▸ Record excerpts

○ ○ ○ ○ ○ ○ ○

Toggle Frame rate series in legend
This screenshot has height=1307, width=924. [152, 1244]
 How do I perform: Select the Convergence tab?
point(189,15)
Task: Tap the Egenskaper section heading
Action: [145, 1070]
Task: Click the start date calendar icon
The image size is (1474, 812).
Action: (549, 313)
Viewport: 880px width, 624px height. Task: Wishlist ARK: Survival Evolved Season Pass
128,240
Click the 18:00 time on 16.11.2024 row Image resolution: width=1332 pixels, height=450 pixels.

○ ○ ○ ○ ○ ○ ○

▸ Work to complete
Copy the whole listing out exactly, so that every line matches what is above.

▸ Written answer
Toggle Frame rate series in legend
This screenshot has height=1307, width=924. [152, 1244]
 How do I perform: Select the Convergence tab?
point(189,15)
Task: Tap the Egenskaper section heading
Action: [145, 1070]
Task: Click the start date calendar icon
The image size is (1474, 812).
Action: (549, 313)
Viewport: 880px width, 624px height. Task: Wishlist ARK: Survival Evolved Season Pass
128,240
Click the 18:00 time on 16.11.2024 row Image resolution: width=1332 pixels, height=450 pixels.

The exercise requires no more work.